Representation of irrationals as $\sum_{n\ge 2}\frac{x_n}{n!}$

Question

Prove that every $x\in(0,1)\setminus\mathbb{Q}$ has a unique representation as $x = \sum_{n\ge 2}\frac{x_n}{n!}$, where $x_n\in\mathbb{Z}_n = \{0,1,2,\ldots,n-1\}$.

Probably this is well known, I'd be grateful for a book or article with a proof.

Answer 1

Let $T_n: [0,1) \to [0,1)$ be given by $T_n(x) = nx \pmod{1}$. Also define $U_n(x) = T_nT_{n-1} \cdots T_2T_1(x)$. Let $x_n = nU_{n-1}(x) - U_n(x) = nU_{n-1}(x) - T_n(U_{n-1}(x))$ for $n \geq 2$. Then by definition of $T_n$ it follows that $x_n \in \{0,1,2,\ldots,n-1\}$. We also have $$ \sum_{k=2}^n \frac{x_k}{k!} = \sum_{k=2}^n \frac{kU_{k-1}(x) - U_k(x)}{k!} = \sum_{k=2}^n \left( \frac{U_{k-1}(x)}{(k-1)!} - \frac{U_k(x)}{k!} \right) = U_1(x) - \frac{U_n(x)}{n!} $$ since the sum telescopes. Taking the limit $n \to \infty$ on both sides we find $$ \sum_{k \geq 2} \frac{x_k}{k!} = U_1(x) = x $$ because $\frac{U_n(x)}{n!} \to 0$ for $n \to \infty$ (recall that $U_n(x) \in [0,1)$.). This shows that $x$ can be written in the desired form.

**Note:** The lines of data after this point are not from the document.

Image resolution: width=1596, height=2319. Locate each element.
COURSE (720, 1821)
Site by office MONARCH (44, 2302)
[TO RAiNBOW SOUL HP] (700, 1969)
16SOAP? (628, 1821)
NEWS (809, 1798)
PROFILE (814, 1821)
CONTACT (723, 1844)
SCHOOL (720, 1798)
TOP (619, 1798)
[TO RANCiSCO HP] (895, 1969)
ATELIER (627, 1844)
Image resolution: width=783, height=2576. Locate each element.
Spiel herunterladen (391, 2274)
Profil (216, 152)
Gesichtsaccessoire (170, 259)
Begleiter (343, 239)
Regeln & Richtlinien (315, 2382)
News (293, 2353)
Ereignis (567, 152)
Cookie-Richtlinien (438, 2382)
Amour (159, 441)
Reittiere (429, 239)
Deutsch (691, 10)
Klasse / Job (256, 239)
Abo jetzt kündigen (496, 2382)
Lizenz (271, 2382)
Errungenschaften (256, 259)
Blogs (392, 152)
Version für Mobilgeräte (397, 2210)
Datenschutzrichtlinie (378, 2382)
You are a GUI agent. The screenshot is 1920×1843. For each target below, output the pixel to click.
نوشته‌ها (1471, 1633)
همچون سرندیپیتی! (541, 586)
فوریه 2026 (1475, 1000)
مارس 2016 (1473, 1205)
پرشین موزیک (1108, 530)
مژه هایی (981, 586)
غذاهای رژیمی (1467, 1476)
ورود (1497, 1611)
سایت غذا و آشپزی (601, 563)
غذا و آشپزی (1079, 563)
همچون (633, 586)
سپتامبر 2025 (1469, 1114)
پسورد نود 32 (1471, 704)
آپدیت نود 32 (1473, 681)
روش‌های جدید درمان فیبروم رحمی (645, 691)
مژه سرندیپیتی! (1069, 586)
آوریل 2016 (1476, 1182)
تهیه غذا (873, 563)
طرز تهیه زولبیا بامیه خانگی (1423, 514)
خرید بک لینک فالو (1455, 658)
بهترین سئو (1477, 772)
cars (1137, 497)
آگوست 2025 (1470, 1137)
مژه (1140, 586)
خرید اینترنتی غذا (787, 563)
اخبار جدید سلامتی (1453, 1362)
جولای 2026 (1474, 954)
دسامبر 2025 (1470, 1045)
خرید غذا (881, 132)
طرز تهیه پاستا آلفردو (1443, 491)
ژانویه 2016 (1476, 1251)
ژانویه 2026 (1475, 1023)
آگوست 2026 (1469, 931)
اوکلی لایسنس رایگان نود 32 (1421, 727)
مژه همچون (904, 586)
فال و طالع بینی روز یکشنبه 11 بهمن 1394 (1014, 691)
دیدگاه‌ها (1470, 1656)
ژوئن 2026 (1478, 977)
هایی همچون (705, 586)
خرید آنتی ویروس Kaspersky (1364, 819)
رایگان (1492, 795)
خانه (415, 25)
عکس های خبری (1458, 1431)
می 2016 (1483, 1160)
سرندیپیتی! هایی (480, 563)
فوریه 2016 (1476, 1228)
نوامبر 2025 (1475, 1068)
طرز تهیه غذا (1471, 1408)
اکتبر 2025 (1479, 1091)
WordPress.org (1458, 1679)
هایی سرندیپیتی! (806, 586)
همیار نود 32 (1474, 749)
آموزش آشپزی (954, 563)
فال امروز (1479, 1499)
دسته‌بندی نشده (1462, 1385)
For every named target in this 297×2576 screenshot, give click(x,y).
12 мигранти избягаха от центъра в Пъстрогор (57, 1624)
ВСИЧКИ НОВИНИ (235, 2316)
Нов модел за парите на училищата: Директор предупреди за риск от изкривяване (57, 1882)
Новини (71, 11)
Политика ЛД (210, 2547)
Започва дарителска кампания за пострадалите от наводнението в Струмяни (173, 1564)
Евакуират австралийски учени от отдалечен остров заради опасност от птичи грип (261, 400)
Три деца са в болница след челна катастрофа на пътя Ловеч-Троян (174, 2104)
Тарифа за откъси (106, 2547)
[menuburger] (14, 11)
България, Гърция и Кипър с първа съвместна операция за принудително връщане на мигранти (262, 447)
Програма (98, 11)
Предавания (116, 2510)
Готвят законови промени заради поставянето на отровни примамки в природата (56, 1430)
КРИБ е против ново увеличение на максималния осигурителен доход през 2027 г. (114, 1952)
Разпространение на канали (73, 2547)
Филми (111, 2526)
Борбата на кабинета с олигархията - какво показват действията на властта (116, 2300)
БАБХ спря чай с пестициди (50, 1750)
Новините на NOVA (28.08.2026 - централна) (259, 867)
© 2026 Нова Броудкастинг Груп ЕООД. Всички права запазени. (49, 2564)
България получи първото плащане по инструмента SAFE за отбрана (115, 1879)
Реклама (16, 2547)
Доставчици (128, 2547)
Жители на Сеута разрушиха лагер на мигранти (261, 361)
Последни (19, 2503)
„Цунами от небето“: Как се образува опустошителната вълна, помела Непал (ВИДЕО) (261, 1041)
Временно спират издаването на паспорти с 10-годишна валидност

Suppose $x$ is irrational and $x = \sum_{k \geq 2} \frac{x_k}{k!}. $ We have $$ x - \frac{x_2}{2} = \sum_{k \geq 3} \frac{x_k}{k!} \leq \sum_{k \geq 3} \frac{k-1}{k!} = \sum_{k \geq 3} \left( \frac{1}{(k-1)!} - \frac{1}{k!} \right) = \frac12 $$ (a telescoping sum again). This means that $x - \frac{x_2}{2} \in (0, \frac12]$ (note that $0$ is impossible since $x$ is irrational), hence $x_2 \in [2x-1,2x)$. This uniquely determines $x_2$. In the same way one can show that $x_3$, $x_4$, $\ldots$ are uniquely determined. This means that for irrational $x$ the representation is unique.